From: Maciej Fijalkowski <maciej.fijalkowski@intel.com>
To: Stanislav Fomichev <sdf@google.com>
Cc: bpf@vger.kernel.org, ast@kernel.org, daniel@iogearbox.net,
andrii@kernel.org, martin.lau@linux.dev, song@kernel.org,
yhs@fb.com, john.fastabend@gmail.com, kpsingh@kernel.org,
haoluo@google.com, jolsa@kernel.org, kuba@kernel.org,
toke@kernel.org, willemb@google.com, dsahern@kernel.org,
magnus.karlsson@intel.com, bjorn@kernel.org, hawk@kernel.org,
netdev@vger.kernel.org, xdp-hints@xdp-project.net
Subject: [xdp-hints] Re: [PATCH bpf-next 2/9] xsk: add TX timestamp and TX checksum offload support
Date: Mon, 14 Aug 2023 13:01:14 +0200 [thread overview]
Message-ID: <ZNoJenzKXW5QSR3E@boxer> (raw)
In-Reply-To: <20230809165418.2831456-3-sdf@google.com>
On Wed, Aug 09, 2023 at 09:54:11AM -0700, Stanislav Fomichev wrote:
> This change actually defines the (initial) metadata layout
> that should be used by AF_XDP userspace (xsk_tx_metadata).
> The first field is flags which requests appropriate offloads,
> followed by the offload-specific fields. The supported per-device
> offloads are exported via netlink (new xsk-flags).
>
> The offloads themselves are still implemented in a bit of a
> framework-y fashion that's left from my initial kfunc attempt.

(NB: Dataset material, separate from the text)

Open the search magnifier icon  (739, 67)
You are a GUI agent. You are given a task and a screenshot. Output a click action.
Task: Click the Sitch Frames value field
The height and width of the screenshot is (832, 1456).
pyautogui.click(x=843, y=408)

> I'm introducing new xsk_tx_metadata_ops which drivers are
> supposed to implement. The drivers are also supposed
> to call xsk_tx_metadata_request/xsk_tx_metadata_complete in
> the right places. Since xsk_tx_metadata_{request,_complete}
> are static inline, we don't incur any extra overhead doing
> indirect calls.
>
> The benefit of this scheme is as follows:
> - keeps all metadata layout parsing away from driver code
> - makes it easy to grep and see which drivers implement what
> - don't need any extra flags to maintain to keep track of what
> offloads are implemented; if the callback is implemented - the offload
> is supported (used by netlink reporting code)
>
> Two offloads are defined right now:
> 1. XDP_TX_METADATA_CHECKSUM: skb-style csum_start+csum_offset
> 2. XDP_TX_METADATA_TIMESTAMP: writes TX timestamp back into metadata
> area upon completion (tx_timestamp field)
>
> The offloads are also implemented for copy mode:
> 1. Extra XDP_TX_METADATA_CHECKSUM_SW to trigger skb_checksum_help; this
> might be useful as a reference implementation and for testing
> 2. XDP_TX_METADATA_TIMESTAMP writes SW timestamp from the skb
> destructor (note I'm reusing hwtstamps to pass metadata pointer)
>
> The struct is forward-compatible and can be extended in the future
> by appending more fields.
>
> Signed-off-by: Stanislav Fomichev <sdf@google.com>
> ---
> Documentation/netlink/specs/netdev.yaml | 20 +++++++++
> include/linux/netdevice.h | 27 +++++++++++
> include/linux/skbuff.h | 5 ++-
> include/net/xdp_sock.h | 60 +++++++++++++++++++++++++
> include/net/xdp_sock_drv.h | 13 ++++++
> include/net/xsk_buff_pool.h | 5 +++
> include/uapi/linux/if_xdp.h | 35 +++++++++++++++
> include/uapi/linux/netdev.h | 16 +++++++
> net/core/netdev-genl.c | 12 ++++-
> net/xdp/xsk.c | 41 +++++++++++++++++
> net/xdp/xsk_queue.h | 2 +-
> tools/include/uapi/linux/if_xdp.h | 50 ++++++++++++++++++---
> tools/include/uapi/linux/netdev.h | 15 +++++++
> 13 files changed, 293 insertions(+), 8 deletions(-)
>
[...]
> diff --git a/include/linux/netdevice.h b/include/linux/netdevice.h
> index 0896aaa91dd7..3f02aaa30590 100644
> --- a/include/linux/netdevice.h
> +++ b/include/linux/netdevice.h
> @@ -1647,6 +1647,31 @@ struct net_device_ops {
> struct netlink_ext_ack *extack);
> };
>
> +/*
> + * This structure defines the AF_XDP TX metadata hooks for network devices.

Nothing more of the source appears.